Nieuws

Mondelinge taalvaardigheid leerlingen voldoende maar kan beter

De ambitie dat 85 procent van de leerlingen aan het einde van einde van de basisschool het minimumniveau (fundamentele niveau) voor mondelinge taalvaardigheid beheerst, wordt ruimschoots gehaald. Dat blijkt uit het rapport Peil.Monderlingetaalvaardigheid van de Inspectie van het Onderwijs.

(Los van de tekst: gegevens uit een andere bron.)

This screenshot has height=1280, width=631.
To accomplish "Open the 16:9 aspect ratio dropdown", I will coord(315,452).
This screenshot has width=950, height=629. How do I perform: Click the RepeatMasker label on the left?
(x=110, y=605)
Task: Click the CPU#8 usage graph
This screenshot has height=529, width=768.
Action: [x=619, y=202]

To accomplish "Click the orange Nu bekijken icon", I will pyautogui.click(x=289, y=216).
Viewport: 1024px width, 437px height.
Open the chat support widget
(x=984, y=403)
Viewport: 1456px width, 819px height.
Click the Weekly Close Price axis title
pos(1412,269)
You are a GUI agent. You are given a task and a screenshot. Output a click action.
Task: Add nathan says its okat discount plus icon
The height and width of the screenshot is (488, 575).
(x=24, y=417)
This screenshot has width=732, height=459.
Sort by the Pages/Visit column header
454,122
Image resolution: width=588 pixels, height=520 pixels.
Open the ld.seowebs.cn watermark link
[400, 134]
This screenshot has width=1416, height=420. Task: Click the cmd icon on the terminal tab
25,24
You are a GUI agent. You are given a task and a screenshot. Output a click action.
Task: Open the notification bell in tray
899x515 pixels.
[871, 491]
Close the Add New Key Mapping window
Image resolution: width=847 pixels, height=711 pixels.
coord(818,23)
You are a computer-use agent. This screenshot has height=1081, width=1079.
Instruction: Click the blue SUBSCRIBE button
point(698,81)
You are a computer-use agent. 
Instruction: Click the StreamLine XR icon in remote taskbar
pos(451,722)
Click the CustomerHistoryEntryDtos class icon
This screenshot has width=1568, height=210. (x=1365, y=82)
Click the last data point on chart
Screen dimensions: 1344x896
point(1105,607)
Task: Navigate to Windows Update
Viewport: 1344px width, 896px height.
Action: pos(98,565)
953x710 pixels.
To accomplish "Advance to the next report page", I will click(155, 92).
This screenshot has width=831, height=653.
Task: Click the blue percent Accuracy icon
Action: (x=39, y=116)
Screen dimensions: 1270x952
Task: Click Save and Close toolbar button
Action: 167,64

Daarentegen blijft het percentage leerlingen dat op een hoger niveau presteert in 2017 achter bij de ambitie. Het streven is dat 65 procent van groepachters dit zogenoemde streefniveau haalt, maar in de praktijk haalde 62 procent dit niveau voor spreken, 40 procent voor luisteren en 49 procent voor het voeren van gesprekken. Vergeleken met 2007 presteren leerlingen daarmee minder goed. Alleen spreekvaardigheid is in die tien jaar tijd ‘niet noemenswaardig verbeterd of verslechterd’.

Oorzaken

Dat tegenwoordig meer in beelden wordt gecommuniceerd en minder in tekst is mogelijk van invloed op de resultaten, schrijft de inspectie. Ook is het voor scholen niet duidelijk genoeg wat leerlingen eind groep 8 moeten kunnen, hoe zij hier als school naartoe kunnen werken, en hoe ze deze vaardigheden kunnen beoordelen.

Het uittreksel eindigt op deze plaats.